La fantasy propose d’autres paysages, d’autres ordres sociaux… Bzjeurd tient de Conan le Barbare et du Disque rayé de Kurt Steiner. Conan pour son côté violent et guerrier, Le disque rayé pour son monde étrange. Bzjeurd est un exemple de ce que l’étrange peut provoquer au sein de la fantasy.
Le roman fonctionne par anamorphose, on découvre le monde à travers les yeux de Bzjeurd. La focale se fait sur ce qu’il voit, ce qu’il sait. Dès le premier paragraphe nous perdons pied, ce monde n’est pas normal. Il est indécis ; nous serons tour à tour en terrain connu (les lamproies, des boulons) et en terre étrangère (les limbes, les pouffins). Petit à petit les champs de force qui régissent les Limbes se mettent en place. On en comprend la géographie, on discerne l’ordre social. Les villageois, les lutteurs, les légionnaires, les phalanges, les prostituées, tout un ordre holistique où chacun se hisse « à sa place » dans la violence et les rites initiatiques au sein de la forteresse Kazerm. Peut-être cette histoire est-elle une allégorie de notre société ? De la ville et la campagne ? Certaines questions resteront dans l’ombre, ce sera à nous de remplir les blancs, de construire les réponses.

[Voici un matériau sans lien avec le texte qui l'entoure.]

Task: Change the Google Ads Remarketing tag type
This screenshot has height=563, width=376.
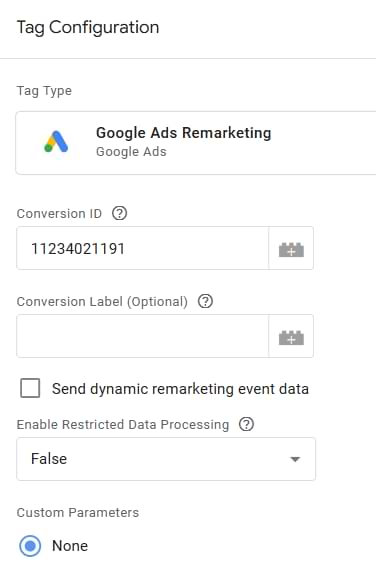Action: click(196, 143)
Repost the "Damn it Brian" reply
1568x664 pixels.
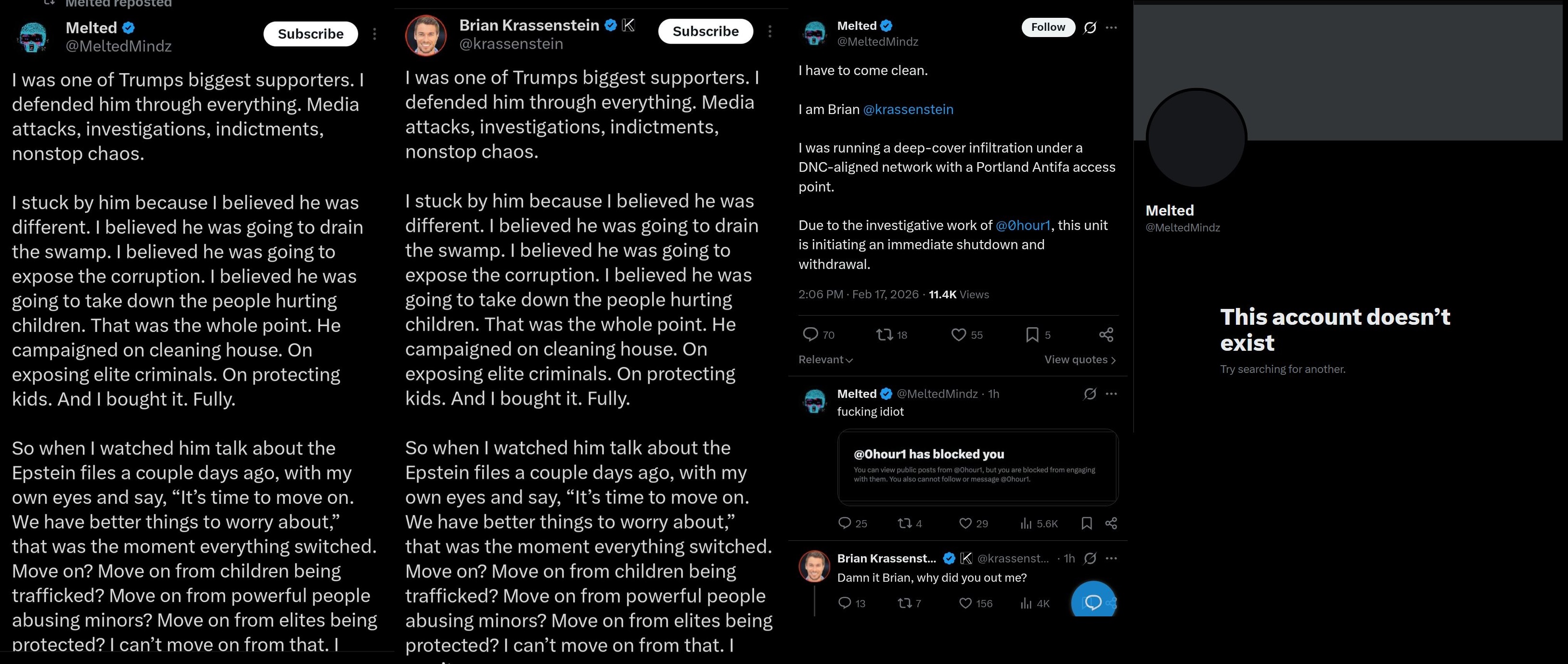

Le texte est travaillé avec concision et intensité, à la manière de la science-fiction française des années 80 (on pourra convoquer Philippe Curval et Pierre Pelot au jeu des comparaisons). La poésie et le désespoir mènent la plume de Olivier Sillig et la lecture de Bzjeurd ne laissera personne indifférent.
Emeric Cloche
Olivier Sillig, Bzjeurd, L’Atalante, 1995 puis Folio SF, 2000. 192 pages.